# this to that . com



## ship (Feb 5, 2007)

So in a pinch or how sufficiently & with what special details on doing so:

Will a latex based caulk - glue (sufficiently that it won't easily pull apart,) a expanded polystyrine sheet such as blue or pink dow board to say CDX grade plywood? 

How about it gluing expanded (white foam) polystyrine to the plywood?


----------



## Van (Feb 5, 2007)

Well Here's the deal. While Latex ccaulk is an excellent adhesive to use on the outside of polystyrene, it is a lousy glue for use as a bonding agent between layers of foam. This is one of those I found out through expirience. The problem is that as soon as the outside area of latex sets up it seals the interior area from exposure to the air, thus sealing the caulk on the inside just as if it were in a tube. If you allow a lot of tack time and use thin layers it might work, but iwould recommend either using a latex based cove base adhesive, or if you can find the brand name "30 Neutral" use it. 30 Neutral is a latex based contact cement. You coat the foam let it set up then stick it together. 30 N also works well for glueing wood to foam. You cannot use a standard contact adhesive on polystyrene foam as it will eat right through it. same goes for most spray glues, although 3m does manufacture a spray foam adhesive that works real well on thinner foams but it doesn't have the void filling capabilities that a contact adhesive does.

So short answer: 
Polystyrene to wood = 30 Neutral, Latex cove base adhesive, or a foam safe "liquid nails" the regular stuff eats foam.

Polystyrene to polystyrene= 30 neutral, latex cove base adhesive,foam safe liquid nails.

stay away from goriila glue, or any other type of polyurethane glue they expand as they cure, they require hydration to set which is sort of counter-intuitive when working with foam. 

stay away from any bonding agent that has a lacquer thinner, acetone or similar smell to it ie regular liquid nails.


----------



## Footer (Feb 5, 2007)

I can't remember the 3m number, but what I call Green Glue works pretty amazingly for foam to foam and foam to wood gluing jobs.


----------



## ship (Feb 6, 2007)

Good start, but intended to be a this to that type of theory type of thing. So if I'm correct with the above answers, latex caulk while not optimum should work if it's dispersed properly correct? Well thought out responses - in theory it could work... sufficiently.

How about silicone based caulk in a similar way?



Next question in a similar way to the above, how about latex paint verses various forms of oil based paint as a glue by way of the binders in the paint between layers of the plywood and foam? Could two layers of paint - various types work sufficiently as say a glue or contact cement? 

How about rubber cement?

This is intended to become a sort of theoretical type post - give your thoughts on the question and challenge the others to another "this to that" type question.

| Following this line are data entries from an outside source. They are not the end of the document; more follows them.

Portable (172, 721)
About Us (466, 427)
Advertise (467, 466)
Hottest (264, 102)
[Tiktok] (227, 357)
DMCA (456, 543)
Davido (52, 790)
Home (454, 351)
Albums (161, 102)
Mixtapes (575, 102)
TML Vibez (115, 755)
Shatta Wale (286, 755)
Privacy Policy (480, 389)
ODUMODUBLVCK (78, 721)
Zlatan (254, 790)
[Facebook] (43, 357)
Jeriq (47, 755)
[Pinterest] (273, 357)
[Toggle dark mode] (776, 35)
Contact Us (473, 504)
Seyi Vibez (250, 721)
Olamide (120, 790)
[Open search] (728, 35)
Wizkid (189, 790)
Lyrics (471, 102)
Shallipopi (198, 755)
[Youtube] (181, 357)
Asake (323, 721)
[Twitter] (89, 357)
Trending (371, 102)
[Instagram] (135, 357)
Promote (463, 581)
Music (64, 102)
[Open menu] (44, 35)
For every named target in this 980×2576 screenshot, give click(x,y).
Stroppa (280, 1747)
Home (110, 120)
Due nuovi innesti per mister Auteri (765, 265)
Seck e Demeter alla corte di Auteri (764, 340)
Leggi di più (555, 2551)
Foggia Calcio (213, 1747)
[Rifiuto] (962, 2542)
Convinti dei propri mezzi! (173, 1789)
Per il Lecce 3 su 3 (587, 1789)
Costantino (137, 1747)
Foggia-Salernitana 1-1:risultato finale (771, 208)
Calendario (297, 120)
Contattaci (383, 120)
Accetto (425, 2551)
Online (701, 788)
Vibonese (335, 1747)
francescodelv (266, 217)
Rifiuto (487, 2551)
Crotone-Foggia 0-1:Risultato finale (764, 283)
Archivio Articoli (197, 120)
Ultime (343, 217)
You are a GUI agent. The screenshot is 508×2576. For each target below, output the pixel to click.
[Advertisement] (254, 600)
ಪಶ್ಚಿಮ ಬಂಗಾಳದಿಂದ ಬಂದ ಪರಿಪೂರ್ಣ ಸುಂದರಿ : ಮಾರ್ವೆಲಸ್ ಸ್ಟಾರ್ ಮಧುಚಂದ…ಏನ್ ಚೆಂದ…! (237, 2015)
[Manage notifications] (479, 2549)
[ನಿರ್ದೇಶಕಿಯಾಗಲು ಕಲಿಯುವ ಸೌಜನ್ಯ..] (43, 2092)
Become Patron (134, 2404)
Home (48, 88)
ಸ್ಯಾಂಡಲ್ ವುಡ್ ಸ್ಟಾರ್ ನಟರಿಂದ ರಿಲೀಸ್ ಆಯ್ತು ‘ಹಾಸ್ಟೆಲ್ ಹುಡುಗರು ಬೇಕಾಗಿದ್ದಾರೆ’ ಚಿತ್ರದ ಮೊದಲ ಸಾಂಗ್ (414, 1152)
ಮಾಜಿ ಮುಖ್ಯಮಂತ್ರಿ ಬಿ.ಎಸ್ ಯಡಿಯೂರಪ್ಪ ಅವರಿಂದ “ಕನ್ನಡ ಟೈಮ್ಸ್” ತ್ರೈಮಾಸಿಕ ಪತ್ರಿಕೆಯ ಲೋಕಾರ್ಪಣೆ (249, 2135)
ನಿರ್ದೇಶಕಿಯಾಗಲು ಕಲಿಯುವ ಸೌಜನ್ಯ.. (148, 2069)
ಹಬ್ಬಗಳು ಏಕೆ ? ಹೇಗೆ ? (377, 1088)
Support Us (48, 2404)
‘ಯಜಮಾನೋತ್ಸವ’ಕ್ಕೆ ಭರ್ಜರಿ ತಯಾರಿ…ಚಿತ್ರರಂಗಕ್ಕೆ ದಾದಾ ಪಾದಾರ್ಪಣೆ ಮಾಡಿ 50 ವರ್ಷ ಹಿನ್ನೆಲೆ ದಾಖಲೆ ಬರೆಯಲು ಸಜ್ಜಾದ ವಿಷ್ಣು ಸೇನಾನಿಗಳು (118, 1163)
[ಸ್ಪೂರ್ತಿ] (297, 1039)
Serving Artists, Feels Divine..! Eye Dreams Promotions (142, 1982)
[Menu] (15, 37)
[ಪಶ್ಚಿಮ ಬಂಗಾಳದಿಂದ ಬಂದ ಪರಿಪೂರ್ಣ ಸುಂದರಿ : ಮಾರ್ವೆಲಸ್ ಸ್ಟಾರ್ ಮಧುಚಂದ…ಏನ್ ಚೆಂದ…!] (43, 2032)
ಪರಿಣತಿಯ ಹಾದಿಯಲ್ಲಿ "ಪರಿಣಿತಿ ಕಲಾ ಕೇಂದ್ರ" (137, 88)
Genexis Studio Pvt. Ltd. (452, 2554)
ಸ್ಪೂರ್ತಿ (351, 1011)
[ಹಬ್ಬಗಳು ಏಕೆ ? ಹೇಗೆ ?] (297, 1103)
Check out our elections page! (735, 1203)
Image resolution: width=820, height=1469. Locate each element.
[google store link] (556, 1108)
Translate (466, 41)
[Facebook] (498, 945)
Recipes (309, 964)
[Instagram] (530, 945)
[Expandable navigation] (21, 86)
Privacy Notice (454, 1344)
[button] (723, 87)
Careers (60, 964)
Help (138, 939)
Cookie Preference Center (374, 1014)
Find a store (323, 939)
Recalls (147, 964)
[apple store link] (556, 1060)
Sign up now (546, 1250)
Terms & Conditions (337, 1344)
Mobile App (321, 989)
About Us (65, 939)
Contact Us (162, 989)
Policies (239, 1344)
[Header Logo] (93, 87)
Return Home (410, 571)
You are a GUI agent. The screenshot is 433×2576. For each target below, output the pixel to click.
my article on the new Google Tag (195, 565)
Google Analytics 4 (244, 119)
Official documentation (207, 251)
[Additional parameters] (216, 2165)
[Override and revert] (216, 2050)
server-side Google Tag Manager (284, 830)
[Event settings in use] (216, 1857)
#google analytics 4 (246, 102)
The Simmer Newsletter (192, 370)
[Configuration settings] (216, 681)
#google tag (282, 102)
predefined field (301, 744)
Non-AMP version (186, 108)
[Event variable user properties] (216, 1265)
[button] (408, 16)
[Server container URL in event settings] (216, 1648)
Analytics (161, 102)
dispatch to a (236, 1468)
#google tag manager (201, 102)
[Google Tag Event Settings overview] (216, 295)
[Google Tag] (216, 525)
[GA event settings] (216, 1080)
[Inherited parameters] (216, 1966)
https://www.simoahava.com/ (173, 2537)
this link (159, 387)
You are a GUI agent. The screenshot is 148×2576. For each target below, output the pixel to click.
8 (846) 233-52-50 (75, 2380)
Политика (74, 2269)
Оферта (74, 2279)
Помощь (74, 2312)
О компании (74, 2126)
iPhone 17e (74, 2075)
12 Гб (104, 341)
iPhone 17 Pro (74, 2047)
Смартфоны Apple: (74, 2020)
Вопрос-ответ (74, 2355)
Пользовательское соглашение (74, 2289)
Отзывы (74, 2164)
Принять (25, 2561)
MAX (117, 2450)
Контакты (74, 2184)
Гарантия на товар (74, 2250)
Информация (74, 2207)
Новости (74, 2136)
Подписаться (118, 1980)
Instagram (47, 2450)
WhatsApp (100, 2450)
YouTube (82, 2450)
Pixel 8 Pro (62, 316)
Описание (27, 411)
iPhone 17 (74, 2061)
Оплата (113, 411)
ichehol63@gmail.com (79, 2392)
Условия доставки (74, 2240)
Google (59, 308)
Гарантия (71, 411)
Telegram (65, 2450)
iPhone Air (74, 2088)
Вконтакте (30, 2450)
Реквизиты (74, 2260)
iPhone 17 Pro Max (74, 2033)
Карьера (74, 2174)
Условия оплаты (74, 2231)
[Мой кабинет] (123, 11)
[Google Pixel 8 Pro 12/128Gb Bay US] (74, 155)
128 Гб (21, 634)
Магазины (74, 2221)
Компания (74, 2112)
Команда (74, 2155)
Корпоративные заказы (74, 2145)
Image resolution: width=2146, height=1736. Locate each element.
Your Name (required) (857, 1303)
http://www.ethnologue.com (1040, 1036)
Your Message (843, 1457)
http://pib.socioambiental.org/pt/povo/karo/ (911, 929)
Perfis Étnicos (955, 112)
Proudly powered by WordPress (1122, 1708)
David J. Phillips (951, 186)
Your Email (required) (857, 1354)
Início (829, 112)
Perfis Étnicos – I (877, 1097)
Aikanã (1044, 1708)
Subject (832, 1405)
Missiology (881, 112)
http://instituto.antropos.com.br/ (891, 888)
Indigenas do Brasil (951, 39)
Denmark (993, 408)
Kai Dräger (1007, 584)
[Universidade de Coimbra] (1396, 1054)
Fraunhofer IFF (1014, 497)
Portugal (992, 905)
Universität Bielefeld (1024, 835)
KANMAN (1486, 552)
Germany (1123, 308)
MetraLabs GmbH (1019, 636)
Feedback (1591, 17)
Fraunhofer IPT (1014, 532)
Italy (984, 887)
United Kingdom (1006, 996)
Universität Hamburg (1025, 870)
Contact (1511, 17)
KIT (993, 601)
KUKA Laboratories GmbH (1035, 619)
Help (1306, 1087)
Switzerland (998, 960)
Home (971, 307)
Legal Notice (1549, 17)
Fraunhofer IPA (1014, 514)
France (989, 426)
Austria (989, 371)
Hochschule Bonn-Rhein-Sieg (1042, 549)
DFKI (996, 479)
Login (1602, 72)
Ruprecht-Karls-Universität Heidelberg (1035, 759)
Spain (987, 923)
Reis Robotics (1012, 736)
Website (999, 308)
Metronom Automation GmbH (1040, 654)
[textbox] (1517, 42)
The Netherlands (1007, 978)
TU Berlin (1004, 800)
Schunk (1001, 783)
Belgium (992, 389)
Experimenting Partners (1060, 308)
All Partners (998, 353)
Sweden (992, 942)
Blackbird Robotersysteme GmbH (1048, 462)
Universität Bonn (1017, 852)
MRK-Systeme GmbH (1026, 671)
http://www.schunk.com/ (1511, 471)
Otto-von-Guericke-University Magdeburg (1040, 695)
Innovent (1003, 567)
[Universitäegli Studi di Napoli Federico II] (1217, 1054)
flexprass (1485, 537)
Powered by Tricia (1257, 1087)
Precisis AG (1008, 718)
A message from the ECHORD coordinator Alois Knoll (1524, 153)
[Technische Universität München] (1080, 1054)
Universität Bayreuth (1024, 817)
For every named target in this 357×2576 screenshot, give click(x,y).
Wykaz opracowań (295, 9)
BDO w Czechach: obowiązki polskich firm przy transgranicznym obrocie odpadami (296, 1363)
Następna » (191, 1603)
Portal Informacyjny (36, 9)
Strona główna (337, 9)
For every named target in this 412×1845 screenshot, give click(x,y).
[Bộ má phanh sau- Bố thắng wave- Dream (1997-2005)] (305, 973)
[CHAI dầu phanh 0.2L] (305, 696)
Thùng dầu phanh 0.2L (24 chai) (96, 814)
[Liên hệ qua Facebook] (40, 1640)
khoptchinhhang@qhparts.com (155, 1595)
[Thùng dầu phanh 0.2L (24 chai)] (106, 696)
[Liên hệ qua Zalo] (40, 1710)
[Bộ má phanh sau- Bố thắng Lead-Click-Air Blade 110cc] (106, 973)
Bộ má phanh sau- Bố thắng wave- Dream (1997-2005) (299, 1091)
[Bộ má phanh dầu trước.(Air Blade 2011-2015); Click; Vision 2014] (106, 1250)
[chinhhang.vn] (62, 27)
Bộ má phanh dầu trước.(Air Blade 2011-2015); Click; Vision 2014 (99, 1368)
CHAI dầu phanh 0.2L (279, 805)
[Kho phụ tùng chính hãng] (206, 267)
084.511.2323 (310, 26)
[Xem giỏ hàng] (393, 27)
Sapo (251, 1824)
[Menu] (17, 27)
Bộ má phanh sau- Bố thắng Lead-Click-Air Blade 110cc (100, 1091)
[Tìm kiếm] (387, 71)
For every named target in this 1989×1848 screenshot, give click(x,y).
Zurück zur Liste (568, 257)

Doesn't have to be foam to plywood, could be burlap to say felt or any type of lamination question. Sort of a mind tease that's hopefully active and curious. This beyond or including the well troden posts about the abilities of say liquid nails to stick or not stick to foam dependant upon what lot number it is. More get into the theoretical side where possible... say beer or soda as a better paint thinner type concept.

Something like along with Gorilla Glue, there is a new style of gel super glue out there. How well will it bond nylon say as a nylon end termination to the wire rope push/pull mechanism of a trunk/gas cover reliese in all forms of temperature and dampness but definate tension/compression stress to the joint? Say the nylon piece broke in half. 

Or say compare and contrast question Gorilla Glue verses gel super glue for the above applications. 

Than of course if wished such as the above green glue or foam panel adhesive or blue contact cement... products that would more properly do the task one could mention. Not so much as a better solution as if the questioner were asking how to do it best, but more as a side note on what's really recommended.

By the way, the above website is very useful.


----------



## ship (Feb 6, 2007)

Footer4321 said:


> I can't remember the 3m number, but what I call Green Glue works pretty amazingly for foam to foam and foam to wood gluing jobs.



#74 foam fast works well, but it's in an orange color coded can. How about in bonding #74 or #99, given both of these are spary based and not roll on as advised.


----------